演習の課題:
(1) 牛乳と下痢についての文章のうち、「ここではメディカルドック監修」から「くいため代用が推奨されます。」までの部分を一字一句そのまま書き写してください。
(2) 牛乳と下痢についての文章では、乳糖不耐症の治療・対策は基本的に何をすることだとされていますか?
(3) 牛乳と下痢についての文章を、最後の文の後から書き継いでください。

読む文章:
「牛乳」を飲んで「下痢」をする原因はご存知ですか?考えられる病気を医師が解説!

「牛乳」を飲んで「下痢」をする原因はご存知ですか?考えられる病気を医師が解説!

「牛乳を飲んで下痢をする」症状が特徴的な病気・疾患

ここではメディカルドック監修医が、「牛乳を飲んで下痢をする」に関する症状が特徴の病気を紹介します。
どのような症状なのか、他に身体部位に症状が現れる場合があるのか、など病気について気になる事項を解説します。

乳糖不耐症

乳糖不耐症は、牛乳や乳製品に含まれる乳糖を分解できず、大腸でガスや酸が発生し、お腹の膨満感、腹痛、下痢、張りなどが現れる体質です。特に日本人は発症頻度が高く、年齢とともに症状が出やすくなる場合も見られます。

治療・対策は基本的に乳糖の摂取を控えることで、特に症状が出る食品(牛乳、アイス、特定乳製品)を避けることが中心になります。乳糖を分解した製品(乳糖フリー牛乳やヨーグルト、チーズなど)は比較的症状が出にくいため代用が推奨されます。

生活に支障をきたす頻度・程度なら、消化器内科での相談が望ましく、専門施設では乳糖負荷試験などの検査も行われることがあります。

牛乳アレルギー・乳製品アレルギー

牛乳アレルギーは、乳タンパクに対する免疫反応であり、下痢のみならず蕁麻疹や湿疹、呼吸困難、咳、喘鳴、嘔吐などの全身症状を呈することが特徴的です。発症頻度は乳幼児に多いものの、成人でも生じる場合があります。
治療は医師の診断のもとで「原因食材の除去」が第一です。勝手に自己判断で除去せず、医師に相談し最適な生活指導や必要に応じた緊急薬(抗ヒスタミン薬等)を準備する事が重要です。全身症状や強い反応があれば、早急にアレルギー科または内科・小児科を受診してください。

過敏性腸症候群

過敏性腸症候群は、ストレスや自律神経の乱れ、食生活の影響などで腸が過敏に反応し、慢性的に下痢や腹痛、便秘、ガス症状などが繰り返される病気です。乳製品や冷たい飲み物などの摂取が誘因となることもあります。治療は主に日常生活・食事内容の見直し、消化管の運動やストレスを改善する薬物療法が一般的です。症状が長引く場合や生活支障が大きい場合は、消化器内科や心療内科での相談を勧めます。

与えられた情報:
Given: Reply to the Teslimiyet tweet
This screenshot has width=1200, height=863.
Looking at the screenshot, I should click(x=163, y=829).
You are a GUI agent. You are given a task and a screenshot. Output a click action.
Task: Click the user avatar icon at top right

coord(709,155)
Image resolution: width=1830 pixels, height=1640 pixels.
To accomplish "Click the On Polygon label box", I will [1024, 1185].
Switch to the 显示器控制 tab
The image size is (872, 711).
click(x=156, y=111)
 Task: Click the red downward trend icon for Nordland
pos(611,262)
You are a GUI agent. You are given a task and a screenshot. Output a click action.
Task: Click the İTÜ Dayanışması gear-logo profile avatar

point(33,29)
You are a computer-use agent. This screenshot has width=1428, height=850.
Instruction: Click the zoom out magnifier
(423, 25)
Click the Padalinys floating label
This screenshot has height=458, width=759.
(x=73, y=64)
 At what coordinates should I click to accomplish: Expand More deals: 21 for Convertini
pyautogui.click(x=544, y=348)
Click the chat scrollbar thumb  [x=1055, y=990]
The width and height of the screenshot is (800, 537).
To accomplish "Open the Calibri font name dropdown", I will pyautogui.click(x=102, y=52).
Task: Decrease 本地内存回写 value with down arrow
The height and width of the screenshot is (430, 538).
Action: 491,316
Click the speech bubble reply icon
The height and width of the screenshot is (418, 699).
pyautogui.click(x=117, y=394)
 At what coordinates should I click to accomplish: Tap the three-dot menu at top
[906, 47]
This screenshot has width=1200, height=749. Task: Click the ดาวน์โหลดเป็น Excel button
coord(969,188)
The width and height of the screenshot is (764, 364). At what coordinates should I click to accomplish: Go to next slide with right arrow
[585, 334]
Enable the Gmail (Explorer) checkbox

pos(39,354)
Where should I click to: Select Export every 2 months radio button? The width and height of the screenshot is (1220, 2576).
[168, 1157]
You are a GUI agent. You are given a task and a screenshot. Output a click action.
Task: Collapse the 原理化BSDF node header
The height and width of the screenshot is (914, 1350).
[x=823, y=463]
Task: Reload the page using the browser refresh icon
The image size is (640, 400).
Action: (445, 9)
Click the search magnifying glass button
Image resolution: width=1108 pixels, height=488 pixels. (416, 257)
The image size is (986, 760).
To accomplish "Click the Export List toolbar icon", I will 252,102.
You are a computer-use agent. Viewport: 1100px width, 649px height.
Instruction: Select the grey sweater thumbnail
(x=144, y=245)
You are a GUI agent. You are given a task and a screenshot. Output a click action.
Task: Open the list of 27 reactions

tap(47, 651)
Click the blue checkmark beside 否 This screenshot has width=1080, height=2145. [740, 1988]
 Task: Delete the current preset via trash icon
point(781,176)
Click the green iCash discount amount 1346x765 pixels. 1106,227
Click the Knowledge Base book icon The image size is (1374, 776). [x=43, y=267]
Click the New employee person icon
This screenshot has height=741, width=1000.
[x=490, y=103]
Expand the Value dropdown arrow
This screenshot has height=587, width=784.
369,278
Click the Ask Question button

あなたの回答:
(1)
ここではメディカルドック監修医が、「牛乳を飲んで下痢をする」に関する症状が特徴の病気を紹介します。
どのような症状なのか、他に身体部位に症状が現れる場合があるのか、など病気について気になる事項を解説します。

乳糖不耐症

乳糖不耐症は、牛乳や乳製品に含まれる乳糖を分解できず、大腸でガスや酸が発生し、お腹の膨満感、腹痛、下痢、張りなどが現れる体質です。特に日本人は発症頻度が高く、年齢とともに症状が出やすくなる場合も見られます。

治療・対策は基本的に乳糖の摂取を控えることで、特に症状が出る食品(牛乳、アイス、特定乳製品)を避けることが中心になります。乳糖を分解した製品(乳糖フリー牛乳やヨーグルト、チーズなど)は比較的症状が出にくいため代用が推奨されます。

(2) 乳糖の摂取を控えることです。

(3)
吸収不良症候群

吸収不良症候群は、小腸の機能障害によって栄養素が吸収されず、下痢や体重減少、腹部の膨満感、倦怠感、貧血などが現れる疾患群です。乳糖不耐症やセリアック病などもこの枠組みに含まれることがあります。治療は原因疾患ごとに異なりますが、不足する栄養素の補給や原因食材の除去がメインです。体重減少など中等度以上の場合は消化器内科受診が必須です。

慢性下痢

慢性下痢は、1ヶ月以上持続する下痢であり、特定の食材摂取でのみ起こる場合や、日常的に繰り返す場合もあります。腸の炎症、感染、機能障害、アレルギー、ストレス、薬剤性など様々な原因があります。乳製品摂取で問題が続く場合や、他の症状(体重減少、血便など)を伴う場合は軽視せず消化器内科受診を考えましょう。

「牛乳を飲んで下痢をしやすい」ときの正しい対処法は?

牛乳や乳製品を摂取した後に下痢や腹痛などの症状が出た場合は、まず無理に我慢して飲み続けず、一度摂取を控えて安静にしましょう。症状が軽い場合は水分補給で体力の消耗を防ぐことが大切です。乳糖不耐症が疑われる場合、乳糖フリーの製品やヨーグルト・チーズなど乳糖含有量が少ない乳製品への切り替えが有効で、少量ずつ試しながら自身の体質を確かめていくのがポイントです。また温めて飲むことで腸への刺激を抑え、症状の改善が期待できることもあります。
症状が繰り返し起こる場合や、牛乳を控えても下痢が改善しない場合、また強い腹痛・血便・体重減少がみられるときは、消化器内科など専門医の受診をおすすめします。牛乳や乳製品を摂取するたびに毎回同じような症状が出る場合は、乳糖不耐症やアレルギー体質の可能性が高いですが、皮膚や呼吸器症状をともなうときはアレルギーも疑われますので速やかに医療機関へ相談してください。